21 juillet 1954 : fin de la guerre d'Indochine.
A 10 000 kilomètres de Saïgon, Noyant d'Allier, un petit village du Bourbonnais, ne connaît pas encore l'impact de cet événement sur son destin. Comment deviner que sa population va doubler en quelques années et qu'un changement sociologique profond transformera à jamais le village ?
En effet, la fin de cette guerre va sonner le début du rapatriement massif des français d'Indochine : environ 45 000 personnes rejoignent la métropole.
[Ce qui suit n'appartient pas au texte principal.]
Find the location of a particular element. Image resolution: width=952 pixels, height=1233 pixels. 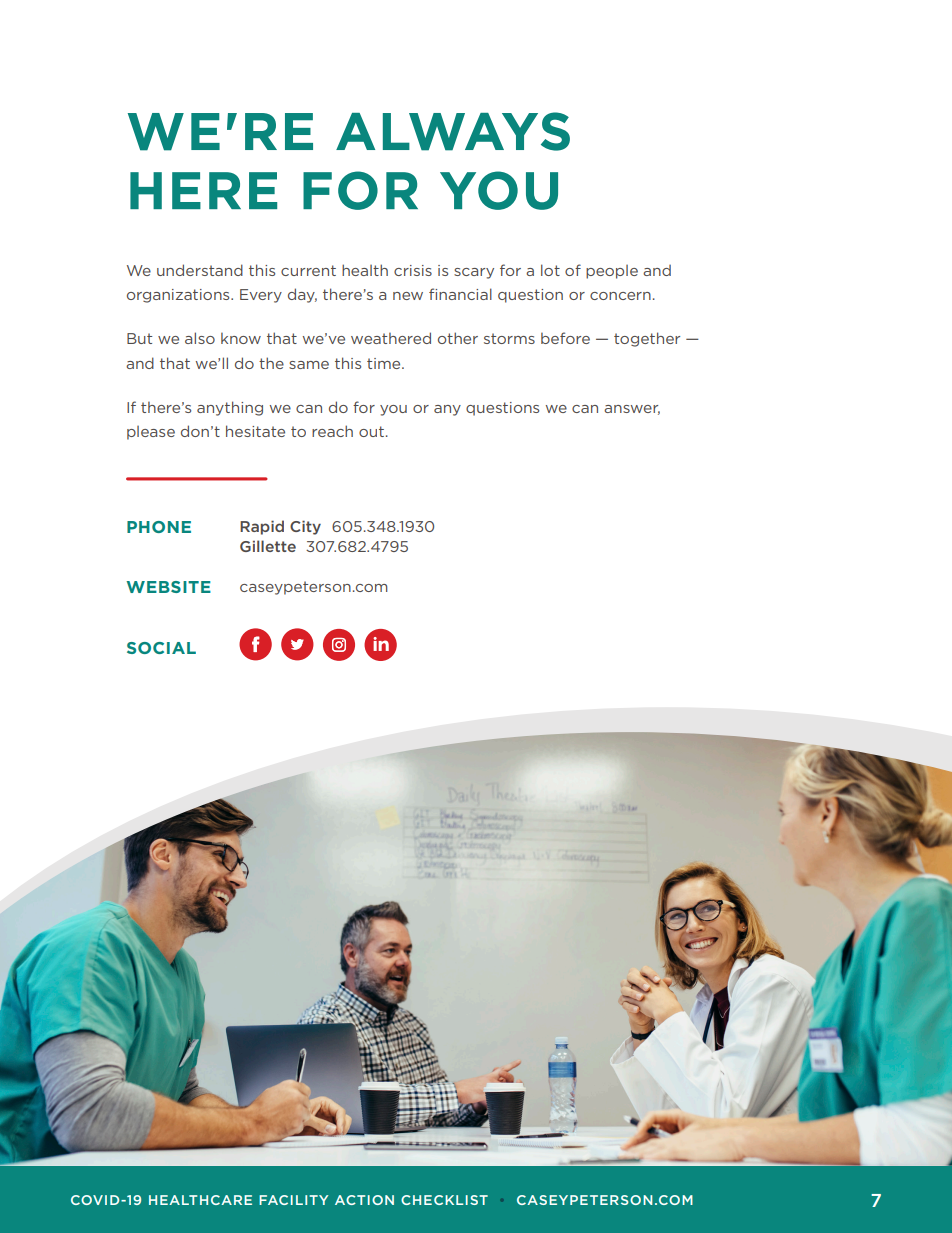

L'Etat gère tant bien que mal cette première décolonisation et les plus précaires de ces rapatriés sont logés dans l'urgence dans des camps d'accueil. Noyant d'Allier sera l'un d'eux.
Ici va naître une communauté indochinoise attachée à ses traditions, mais aussi tournée vers une intégration désirée.
Durant 70 ans, la lutte pour la reconnaissance de leur statut de rapatriés, souvent oubliés des lois de la République, va scander leurs vies.
Ce sont ces rapatriés, noyantais d'adoption, qui nous racontent leurs histoires, universelles et singulières. A travers les témoignages de Julien, Marie, Jany et tant d'autres, un pan complet de cette première décolonisation s'éclaire enfin.